3 Reasons JetBlue Was A Buy And Bon-Ton Was A Goodbye!
On January 8, 2014, JetBlue (NASDAQ: JBLU) slumped to under $8.50 a share due to cancelled flights.
An article ran on Benzinga, "3 Reasons to Buy JetBlue on the Decline." After that article, JetBlue rose to around $9.45 in late January. By contrast, another article in Benzinga called for shorting Bon-Ton Stores (NASDAQ: BONT) in early December after it had risen about 50 percent to about $17.50.
Since then, Bon-Ton Stores has fallen to under $9.50 a share.
Here are the three main reasons JetBlue was a long call and Bon-Ton Stores was a short.
JetBlue was down due to the market overreacting. A previous article discussed when this happens, as it is the stock "reverting to the mean." That happens when the event is temporary, as with JetBlue. But for Bon-Ton Stores, sales and earnings were plunging. The debt load was staggering. Long story short: JetBlue's problems were short-term, while those for Bon-Ton Stores were long-term.
What makes the problems long-term for Bon-Ton Stores is the competition in the retail sector.
It has to go against Target, Wal-Mart, and Amazon. Sure the competition in the airline sector is tough. But JetBlue has lucrative landing slots on the East Coast and other parts of the country. Competitors can come on strong on price, but the landing slots are there for JetBlue to capture business.

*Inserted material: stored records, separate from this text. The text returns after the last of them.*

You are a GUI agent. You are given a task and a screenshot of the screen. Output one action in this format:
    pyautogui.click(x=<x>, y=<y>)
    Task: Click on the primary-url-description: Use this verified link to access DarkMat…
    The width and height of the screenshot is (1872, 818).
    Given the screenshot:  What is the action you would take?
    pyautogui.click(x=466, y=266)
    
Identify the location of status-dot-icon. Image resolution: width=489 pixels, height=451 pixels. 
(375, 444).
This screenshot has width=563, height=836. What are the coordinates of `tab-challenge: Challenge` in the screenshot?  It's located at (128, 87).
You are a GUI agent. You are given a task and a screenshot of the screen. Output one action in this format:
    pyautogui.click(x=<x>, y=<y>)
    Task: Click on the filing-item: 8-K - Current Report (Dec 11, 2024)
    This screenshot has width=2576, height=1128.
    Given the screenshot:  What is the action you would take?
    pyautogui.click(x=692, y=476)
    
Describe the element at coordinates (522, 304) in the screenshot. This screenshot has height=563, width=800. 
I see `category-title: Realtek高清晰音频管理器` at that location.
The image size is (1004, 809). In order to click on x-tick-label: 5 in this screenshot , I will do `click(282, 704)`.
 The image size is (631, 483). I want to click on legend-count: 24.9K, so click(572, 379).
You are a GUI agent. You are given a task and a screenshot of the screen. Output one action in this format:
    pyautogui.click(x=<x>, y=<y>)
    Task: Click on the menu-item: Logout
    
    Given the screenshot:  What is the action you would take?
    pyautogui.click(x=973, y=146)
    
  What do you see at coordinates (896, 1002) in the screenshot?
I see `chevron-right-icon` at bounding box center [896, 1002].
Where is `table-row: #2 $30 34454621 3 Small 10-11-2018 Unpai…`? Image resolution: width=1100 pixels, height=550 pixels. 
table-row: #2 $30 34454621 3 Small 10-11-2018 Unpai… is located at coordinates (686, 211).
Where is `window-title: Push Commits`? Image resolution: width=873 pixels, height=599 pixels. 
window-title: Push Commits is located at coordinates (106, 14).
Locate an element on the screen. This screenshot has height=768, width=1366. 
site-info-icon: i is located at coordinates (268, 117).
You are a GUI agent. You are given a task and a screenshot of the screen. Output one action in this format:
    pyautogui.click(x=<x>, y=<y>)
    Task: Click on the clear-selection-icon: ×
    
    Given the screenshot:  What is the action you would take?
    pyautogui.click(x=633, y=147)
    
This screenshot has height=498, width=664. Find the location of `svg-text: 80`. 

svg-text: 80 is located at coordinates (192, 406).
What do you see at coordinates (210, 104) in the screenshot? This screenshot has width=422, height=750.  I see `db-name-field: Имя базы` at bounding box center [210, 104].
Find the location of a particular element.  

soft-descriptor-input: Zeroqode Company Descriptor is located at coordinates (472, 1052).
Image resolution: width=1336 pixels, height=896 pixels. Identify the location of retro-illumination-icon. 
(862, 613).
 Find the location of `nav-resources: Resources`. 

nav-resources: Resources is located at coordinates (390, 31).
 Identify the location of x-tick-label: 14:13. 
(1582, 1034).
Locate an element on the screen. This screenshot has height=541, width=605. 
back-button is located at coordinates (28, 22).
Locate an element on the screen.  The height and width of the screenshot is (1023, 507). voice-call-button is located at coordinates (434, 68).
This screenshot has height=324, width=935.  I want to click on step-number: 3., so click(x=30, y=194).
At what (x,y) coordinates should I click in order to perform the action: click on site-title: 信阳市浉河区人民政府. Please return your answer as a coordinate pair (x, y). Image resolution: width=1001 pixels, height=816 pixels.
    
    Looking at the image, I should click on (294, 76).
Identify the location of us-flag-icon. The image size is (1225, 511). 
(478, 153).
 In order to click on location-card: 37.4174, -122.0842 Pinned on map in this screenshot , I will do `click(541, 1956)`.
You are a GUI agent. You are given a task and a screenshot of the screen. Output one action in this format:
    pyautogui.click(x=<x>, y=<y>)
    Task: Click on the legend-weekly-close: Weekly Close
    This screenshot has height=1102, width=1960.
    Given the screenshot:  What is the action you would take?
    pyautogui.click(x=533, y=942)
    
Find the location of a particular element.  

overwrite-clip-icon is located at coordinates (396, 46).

JetBlue is positioned well for the way the economy is developing and Bon-Ton Stores is not.
More people are flying as the economy is recovering. That is bullish for JetBlue. More people are shopping online, which is why Amazon is doing such damage to the retail sector. That is bearish for Bon-Ton Stores.
The future looks to have the same contrasting trajectories for the stocks.